* Work instructions *
Copy the records word for word, from the line containing "This screenshot has width=1130, height=1064." through the final line, including both.

Records for finding described items
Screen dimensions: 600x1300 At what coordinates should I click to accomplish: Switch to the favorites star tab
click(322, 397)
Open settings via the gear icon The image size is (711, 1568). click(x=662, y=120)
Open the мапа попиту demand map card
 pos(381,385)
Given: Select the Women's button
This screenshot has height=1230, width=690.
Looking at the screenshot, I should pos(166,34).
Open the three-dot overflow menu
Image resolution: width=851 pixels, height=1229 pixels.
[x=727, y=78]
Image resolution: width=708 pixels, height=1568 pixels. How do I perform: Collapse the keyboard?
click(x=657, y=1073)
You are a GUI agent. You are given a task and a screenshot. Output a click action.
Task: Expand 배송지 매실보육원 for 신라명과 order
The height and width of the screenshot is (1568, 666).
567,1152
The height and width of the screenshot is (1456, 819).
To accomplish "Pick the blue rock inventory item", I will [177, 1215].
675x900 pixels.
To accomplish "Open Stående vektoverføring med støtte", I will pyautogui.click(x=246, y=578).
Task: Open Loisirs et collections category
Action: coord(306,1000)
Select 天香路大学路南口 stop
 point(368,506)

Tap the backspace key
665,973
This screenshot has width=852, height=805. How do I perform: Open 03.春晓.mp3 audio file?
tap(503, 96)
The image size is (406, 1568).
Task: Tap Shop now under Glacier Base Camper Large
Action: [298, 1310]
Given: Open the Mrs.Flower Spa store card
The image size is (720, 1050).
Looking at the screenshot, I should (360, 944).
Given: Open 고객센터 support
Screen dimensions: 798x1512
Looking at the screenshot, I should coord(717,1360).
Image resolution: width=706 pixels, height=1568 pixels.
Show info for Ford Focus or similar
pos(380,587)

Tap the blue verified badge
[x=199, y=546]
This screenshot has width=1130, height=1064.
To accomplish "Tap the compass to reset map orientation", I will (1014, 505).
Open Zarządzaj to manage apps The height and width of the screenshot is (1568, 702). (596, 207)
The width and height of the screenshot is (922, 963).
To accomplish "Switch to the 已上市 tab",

* Result of the exercise *
This screenshot has width=1130, height=1064.
To accomplish "Tap the compass to reset map orientation", I will (1014, 505).
Open Zarządzaj to manage apps The height and width of the screenshot is (1568, 702). (596, 207)
The width and height of the screenshot is (922, 963).
To accomplish "Switch to the 已上市 tab",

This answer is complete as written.